Sodium absorption by Reissner's membrane is thought to contribute to the homeostasis of the volume of cochlear endolymph. It was previously shown that the absorptive transepithelial current was blocked by amiloride and benzamil. The most commonly-observed target of these drugs is the epithelial sodium channel (ENaC), which is composed of the three subunits α-,β- and γ-ENaC. However, other less-selective cation channels have also been observed to be sensitive to benzamil and amiloride. The aim of this study was to determine whether Reissner's membrane epithelial cells could support parasensory K+ absorption via amiloride- and benzamil-sensitive electrogenic pathways.

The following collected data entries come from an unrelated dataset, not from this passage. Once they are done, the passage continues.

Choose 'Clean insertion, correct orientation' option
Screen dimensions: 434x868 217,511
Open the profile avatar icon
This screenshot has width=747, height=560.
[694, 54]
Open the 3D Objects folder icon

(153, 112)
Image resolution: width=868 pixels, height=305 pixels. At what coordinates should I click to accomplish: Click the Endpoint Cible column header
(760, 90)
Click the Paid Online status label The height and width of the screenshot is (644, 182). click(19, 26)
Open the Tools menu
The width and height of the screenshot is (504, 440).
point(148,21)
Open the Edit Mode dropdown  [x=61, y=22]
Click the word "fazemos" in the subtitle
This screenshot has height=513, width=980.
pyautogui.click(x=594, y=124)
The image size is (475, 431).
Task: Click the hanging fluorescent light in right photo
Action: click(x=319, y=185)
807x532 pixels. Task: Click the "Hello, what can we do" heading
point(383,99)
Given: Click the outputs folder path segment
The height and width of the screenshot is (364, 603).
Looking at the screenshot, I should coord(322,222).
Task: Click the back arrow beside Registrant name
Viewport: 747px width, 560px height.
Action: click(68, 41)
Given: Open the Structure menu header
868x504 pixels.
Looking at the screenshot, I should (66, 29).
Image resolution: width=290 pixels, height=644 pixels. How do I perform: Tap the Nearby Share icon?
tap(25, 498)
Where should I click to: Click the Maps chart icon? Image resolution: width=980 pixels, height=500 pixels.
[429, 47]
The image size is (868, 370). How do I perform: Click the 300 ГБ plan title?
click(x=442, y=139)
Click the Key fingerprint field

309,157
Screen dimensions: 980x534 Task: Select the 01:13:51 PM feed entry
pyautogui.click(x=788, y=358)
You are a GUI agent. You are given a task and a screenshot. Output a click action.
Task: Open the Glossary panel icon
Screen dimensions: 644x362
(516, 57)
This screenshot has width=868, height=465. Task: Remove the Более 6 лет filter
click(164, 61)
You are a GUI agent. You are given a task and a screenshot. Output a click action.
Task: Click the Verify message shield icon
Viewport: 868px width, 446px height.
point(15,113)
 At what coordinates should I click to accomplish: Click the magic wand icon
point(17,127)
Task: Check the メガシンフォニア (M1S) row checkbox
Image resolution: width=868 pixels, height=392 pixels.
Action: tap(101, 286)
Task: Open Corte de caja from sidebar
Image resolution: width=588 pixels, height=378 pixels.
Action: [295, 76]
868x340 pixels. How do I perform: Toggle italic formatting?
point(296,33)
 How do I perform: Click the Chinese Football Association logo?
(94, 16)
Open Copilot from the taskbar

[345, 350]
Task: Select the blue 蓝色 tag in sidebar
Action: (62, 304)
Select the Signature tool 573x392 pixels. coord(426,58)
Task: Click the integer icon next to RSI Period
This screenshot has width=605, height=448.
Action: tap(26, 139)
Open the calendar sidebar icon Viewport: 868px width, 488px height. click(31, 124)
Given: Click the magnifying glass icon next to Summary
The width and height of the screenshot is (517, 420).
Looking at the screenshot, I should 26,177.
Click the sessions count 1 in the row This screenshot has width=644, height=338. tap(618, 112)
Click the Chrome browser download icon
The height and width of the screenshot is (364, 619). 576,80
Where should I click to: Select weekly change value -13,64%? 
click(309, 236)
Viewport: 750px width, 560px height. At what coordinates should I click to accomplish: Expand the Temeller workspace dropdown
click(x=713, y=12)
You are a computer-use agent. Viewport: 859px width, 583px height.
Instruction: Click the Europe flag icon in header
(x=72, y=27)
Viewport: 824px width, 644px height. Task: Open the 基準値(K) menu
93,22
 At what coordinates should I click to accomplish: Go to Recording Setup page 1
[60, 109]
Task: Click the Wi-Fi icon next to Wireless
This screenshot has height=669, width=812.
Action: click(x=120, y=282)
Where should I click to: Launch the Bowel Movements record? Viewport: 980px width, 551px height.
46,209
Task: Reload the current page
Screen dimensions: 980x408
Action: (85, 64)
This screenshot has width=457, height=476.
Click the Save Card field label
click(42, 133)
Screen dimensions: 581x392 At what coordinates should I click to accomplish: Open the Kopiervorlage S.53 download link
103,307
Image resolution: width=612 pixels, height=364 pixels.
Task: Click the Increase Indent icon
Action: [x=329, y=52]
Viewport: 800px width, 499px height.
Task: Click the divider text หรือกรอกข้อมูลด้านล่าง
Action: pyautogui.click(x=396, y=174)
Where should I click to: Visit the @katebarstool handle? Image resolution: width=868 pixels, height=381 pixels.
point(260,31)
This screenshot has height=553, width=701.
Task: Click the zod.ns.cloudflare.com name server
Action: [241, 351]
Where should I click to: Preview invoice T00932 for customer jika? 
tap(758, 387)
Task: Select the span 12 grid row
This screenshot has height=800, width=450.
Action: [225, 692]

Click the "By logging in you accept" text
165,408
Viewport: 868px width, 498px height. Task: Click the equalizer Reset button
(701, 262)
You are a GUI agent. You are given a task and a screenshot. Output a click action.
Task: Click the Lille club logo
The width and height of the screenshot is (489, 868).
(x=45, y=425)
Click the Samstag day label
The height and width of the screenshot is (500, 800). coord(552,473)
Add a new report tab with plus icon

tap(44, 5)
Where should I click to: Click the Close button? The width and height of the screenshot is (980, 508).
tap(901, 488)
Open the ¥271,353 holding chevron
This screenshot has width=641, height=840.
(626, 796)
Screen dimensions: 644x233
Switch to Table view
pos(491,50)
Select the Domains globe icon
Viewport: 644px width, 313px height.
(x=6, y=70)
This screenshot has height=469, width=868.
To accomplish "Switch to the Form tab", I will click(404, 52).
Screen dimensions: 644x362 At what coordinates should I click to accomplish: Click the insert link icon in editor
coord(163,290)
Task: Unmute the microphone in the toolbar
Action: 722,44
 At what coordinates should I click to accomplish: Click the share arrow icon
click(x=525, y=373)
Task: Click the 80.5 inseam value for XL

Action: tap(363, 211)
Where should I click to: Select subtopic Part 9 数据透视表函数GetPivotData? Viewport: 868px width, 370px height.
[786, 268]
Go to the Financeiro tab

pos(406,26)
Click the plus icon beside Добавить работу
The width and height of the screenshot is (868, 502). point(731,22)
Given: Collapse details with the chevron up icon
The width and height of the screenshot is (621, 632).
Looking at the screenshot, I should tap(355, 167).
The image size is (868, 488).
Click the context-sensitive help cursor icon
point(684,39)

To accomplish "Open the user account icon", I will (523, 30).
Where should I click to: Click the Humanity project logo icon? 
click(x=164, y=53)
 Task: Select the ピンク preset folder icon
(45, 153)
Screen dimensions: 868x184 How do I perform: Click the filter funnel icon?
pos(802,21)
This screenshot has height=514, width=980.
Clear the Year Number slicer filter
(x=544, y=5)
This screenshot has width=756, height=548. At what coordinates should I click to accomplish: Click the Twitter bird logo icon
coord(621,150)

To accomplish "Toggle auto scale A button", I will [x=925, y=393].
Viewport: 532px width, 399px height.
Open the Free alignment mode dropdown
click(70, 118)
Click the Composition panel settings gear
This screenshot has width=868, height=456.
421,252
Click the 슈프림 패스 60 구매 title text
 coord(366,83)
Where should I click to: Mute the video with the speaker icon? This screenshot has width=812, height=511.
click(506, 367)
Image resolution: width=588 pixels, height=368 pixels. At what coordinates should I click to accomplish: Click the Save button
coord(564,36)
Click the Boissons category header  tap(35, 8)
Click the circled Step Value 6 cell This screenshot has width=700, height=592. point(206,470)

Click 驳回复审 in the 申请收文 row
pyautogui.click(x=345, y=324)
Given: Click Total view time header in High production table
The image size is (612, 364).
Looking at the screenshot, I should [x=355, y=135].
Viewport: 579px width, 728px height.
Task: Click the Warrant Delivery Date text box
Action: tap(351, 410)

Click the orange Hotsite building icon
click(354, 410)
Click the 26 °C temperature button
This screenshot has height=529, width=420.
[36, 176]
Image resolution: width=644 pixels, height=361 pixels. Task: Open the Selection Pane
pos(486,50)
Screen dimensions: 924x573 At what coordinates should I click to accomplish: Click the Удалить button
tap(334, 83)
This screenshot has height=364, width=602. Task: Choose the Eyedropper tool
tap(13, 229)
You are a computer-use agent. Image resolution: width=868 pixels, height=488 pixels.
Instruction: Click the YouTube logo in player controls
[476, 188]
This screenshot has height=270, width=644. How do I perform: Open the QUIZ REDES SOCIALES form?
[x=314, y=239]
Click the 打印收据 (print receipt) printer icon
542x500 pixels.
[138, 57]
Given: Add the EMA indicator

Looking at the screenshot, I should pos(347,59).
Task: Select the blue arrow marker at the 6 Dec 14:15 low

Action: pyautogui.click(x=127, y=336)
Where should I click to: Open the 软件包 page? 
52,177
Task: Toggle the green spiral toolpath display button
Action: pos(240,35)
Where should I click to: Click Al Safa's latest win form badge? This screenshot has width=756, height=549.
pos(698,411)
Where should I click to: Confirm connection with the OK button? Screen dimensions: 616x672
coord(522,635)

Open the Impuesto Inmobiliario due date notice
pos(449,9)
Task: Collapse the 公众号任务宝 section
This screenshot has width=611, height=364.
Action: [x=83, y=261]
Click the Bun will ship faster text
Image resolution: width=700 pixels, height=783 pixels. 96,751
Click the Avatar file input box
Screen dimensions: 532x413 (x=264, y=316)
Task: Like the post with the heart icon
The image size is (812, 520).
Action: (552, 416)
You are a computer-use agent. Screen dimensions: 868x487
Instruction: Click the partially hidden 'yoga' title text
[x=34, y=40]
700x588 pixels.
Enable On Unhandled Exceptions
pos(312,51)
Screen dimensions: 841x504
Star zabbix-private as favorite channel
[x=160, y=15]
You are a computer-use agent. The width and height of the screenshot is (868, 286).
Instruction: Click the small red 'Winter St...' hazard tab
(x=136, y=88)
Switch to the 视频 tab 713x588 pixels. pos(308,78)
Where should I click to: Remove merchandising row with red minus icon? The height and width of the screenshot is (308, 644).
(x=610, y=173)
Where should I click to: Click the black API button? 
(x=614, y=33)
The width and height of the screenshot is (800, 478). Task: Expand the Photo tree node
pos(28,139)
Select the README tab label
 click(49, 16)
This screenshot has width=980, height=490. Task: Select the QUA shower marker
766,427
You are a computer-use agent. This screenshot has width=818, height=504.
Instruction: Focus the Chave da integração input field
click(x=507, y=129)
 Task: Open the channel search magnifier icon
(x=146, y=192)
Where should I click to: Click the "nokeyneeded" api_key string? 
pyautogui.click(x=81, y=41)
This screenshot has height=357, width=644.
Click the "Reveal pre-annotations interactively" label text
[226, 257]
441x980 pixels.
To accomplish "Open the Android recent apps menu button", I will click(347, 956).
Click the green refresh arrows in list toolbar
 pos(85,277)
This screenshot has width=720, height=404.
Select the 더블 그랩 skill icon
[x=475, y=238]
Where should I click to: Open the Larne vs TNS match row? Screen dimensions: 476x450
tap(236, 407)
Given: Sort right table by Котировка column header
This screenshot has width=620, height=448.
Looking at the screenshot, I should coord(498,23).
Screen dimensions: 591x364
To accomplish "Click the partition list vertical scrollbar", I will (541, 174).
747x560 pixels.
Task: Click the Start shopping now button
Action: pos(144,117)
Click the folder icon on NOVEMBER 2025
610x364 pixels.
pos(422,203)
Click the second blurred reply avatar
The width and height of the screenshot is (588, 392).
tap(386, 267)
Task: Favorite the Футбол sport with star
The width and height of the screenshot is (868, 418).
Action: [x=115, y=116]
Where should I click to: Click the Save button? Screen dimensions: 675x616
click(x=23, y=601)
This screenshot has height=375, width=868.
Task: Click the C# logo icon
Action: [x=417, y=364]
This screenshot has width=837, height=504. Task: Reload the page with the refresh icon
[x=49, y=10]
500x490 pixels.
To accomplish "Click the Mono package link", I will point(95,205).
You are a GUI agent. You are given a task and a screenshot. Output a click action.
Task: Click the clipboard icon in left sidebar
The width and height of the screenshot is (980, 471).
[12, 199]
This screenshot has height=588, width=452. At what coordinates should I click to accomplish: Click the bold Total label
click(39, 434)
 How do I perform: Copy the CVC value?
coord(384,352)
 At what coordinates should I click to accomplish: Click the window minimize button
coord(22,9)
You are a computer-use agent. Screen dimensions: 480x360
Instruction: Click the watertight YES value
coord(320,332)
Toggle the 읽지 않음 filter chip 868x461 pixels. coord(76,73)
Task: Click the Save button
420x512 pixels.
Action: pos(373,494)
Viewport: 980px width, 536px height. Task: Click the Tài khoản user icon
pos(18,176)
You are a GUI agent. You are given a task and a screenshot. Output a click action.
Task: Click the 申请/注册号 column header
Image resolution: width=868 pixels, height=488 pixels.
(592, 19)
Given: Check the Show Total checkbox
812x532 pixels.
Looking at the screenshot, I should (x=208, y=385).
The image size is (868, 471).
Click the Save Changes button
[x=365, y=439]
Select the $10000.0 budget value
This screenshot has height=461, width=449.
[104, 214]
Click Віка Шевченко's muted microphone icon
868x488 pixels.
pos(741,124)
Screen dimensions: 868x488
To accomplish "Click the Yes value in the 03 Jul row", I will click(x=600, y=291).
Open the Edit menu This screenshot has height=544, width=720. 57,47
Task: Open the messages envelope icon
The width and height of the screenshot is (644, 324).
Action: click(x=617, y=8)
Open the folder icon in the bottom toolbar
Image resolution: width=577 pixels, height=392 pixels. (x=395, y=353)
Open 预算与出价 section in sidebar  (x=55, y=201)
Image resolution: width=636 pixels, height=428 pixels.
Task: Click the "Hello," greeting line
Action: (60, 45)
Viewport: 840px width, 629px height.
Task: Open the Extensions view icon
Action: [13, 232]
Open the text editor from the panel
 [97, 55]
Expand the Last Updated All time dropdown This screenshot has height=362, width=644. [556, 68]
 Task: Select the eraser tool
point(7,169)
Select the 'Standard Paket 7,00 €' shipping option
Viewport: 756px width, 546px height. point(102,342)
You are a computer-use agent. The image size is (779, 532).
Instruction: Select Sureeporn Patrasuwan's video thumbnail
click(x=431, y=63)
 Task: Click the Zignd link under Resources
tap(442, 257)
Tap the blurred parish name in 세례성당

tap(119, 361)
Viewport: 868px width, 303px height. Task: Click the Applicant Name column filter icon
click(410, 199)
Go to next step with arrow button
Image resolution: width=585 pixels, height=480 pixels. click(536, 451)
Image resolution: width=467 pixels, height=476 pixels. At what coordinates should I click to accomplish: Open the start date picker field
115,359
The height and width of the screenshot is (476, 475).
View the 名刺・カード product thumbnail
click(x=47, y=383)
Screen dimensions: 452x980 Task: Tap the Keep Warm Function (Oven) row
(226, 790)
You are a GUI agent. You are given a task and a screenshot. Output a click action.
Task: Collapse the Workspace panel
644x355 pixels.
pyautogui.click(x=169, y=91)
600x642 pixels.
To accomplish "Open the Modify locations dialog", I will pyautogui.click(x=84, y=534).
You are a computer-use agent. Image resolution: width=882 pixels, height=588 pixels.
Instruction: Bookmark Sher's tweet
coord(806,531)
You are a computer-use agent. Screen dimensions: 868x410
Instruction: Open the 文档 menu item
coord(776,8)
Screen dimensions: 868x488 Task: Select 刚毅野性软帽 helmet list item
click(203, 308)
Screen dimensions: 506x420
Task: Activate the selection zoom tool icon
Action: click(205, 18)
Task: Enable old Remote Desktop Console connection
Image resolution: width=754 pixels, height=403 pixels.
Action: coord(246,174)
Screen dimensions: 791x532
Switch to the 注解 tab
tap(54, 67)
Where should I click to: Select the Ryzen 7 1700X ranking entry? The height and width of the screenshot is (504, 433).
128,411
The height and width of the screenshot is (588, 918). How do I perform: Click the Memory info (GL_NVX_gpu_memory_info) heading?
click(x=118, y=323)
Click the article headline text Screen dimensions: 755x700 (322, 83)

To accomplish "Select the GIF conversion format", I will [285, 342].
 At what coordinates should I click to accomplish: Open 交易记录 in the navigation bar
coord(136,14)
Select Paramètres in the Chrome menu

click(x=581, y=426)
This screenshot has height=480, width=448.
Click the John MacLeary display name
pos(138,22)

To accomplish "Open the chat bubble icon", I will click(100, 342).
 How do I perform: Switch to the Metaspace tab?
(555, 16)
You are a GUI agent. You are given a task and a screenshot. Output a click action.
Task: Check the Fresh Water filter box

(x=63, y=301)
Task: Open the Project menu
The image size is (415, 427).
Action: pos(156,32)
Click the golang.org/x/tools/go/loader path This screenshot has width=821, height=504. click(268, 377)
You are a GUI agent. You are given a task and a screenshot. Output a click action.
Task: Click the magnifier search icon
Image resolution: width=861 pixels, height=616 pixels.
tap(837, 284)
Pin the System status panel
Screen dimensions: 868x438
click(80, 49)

We determined the molecular and functional expression of candidate cation channels with gene array (GEO GSE6196), RT-PCR, and whole-cell patch clamp. Transcript expression analysis of Reissner's membrane detected no amiloride-sensitive acid-sensing ion channels (ASIC1a, ASIC2a, ASIC2b) nor amiloride-sensitive cyclic-nucleotide gated channels (CNGA1, CNGA2, CNGA4, CNGB3). By contrast, α-,β- and γ-ENaC were all previously reported as present in Reissner's membrane. The selectivity of the benzamil-sensitive cation currents was observed in whole-cell patch clamp recordings under Cl--free conditions where cations were the only permeant species. The currents were carried by Na+ but not K+, and the permeability of Li+ was greater than that of Na+ in Reissner's membrane. Complete replacement of bath Na+ with the inpermeable cation NMDG+ led to the same inward current as with benzamil in a Na+ bath.
These results are consistent with the amiloride/benzamil-sensitive absorptive flux of Reissner's membrane mediated by a highly Na+-selective channel that has several key characteristics in common with αβγ-ENaC. The amiloride-sensitive pathway therefore absorbs only Na+ in this epithelium and does not provide a parasensory K+ efflux route from scala media.
人们认为内淋巴囊膜对钠的吸收有助于维持耳蜗内淋巴液体积的稳态。先前的研究表明,阿米洛利和苯扎米能阻断经上皮吸收电流。这些药物最常见的作用靶点是上皮钠通道(ENaC),它由α-、β-和γ-ENaC三个亚基组成。然而,也观察到其他选择性较低的阳离子通道对苯扎米和阿米洛利敏感。本研究的目的是确定内淋巴囊膜上皮细胞是否能通过对阿米洛利和苯扎米敏感的生电途径支持副感觉性钾吸收。
我们通过基因芯片(GEO GSE6196)、逆转录聚合酶链反应(RT-PCR)和全细胞膜片钳技术确定了候选阳离子通道的分子和功能表达。对内淋巴囊膜的转录本表达分析未检测到对阿米洛利敏感的酸敏感离子通道(ASIC1a、ASIC2a、ASIC2b),也未检测到对阿米洛利敏感的环核苷酸门控通道(CNGA1、CNGA2、CNGA4、CNGB3)。相比之下,α-、β-和γ-ENaC此前均被报道存在于内淋巴囊膜中。在无氯离子条件下进行全细胞膜片钳记录时,观察到苯扎米敏感的阳离子电流具有选择性,此时阳离子是唯一的通透离子。这些电流由钠离子携带而非钾离子,在内淋巴囊膜中锂离子的通透性大于钠离子。用不可通透的阳离子NMDG+完全替代浴液中的钠离子,产生的内向电流与在钠离子浴液中加入苯扎米时相同。
这些结果与内淋巴囊膜中由高度钠选择性通道介导的对阿米洛利/苯扎米敏感的吸收通量一致,该通道与αβγ-ENaC具有几个关键的共同特征。因此,阿米洛利敏感途径在该上皮细胞中仅吸收钠离子,而不能提供从中阶流出副感觉性钾离子的途径。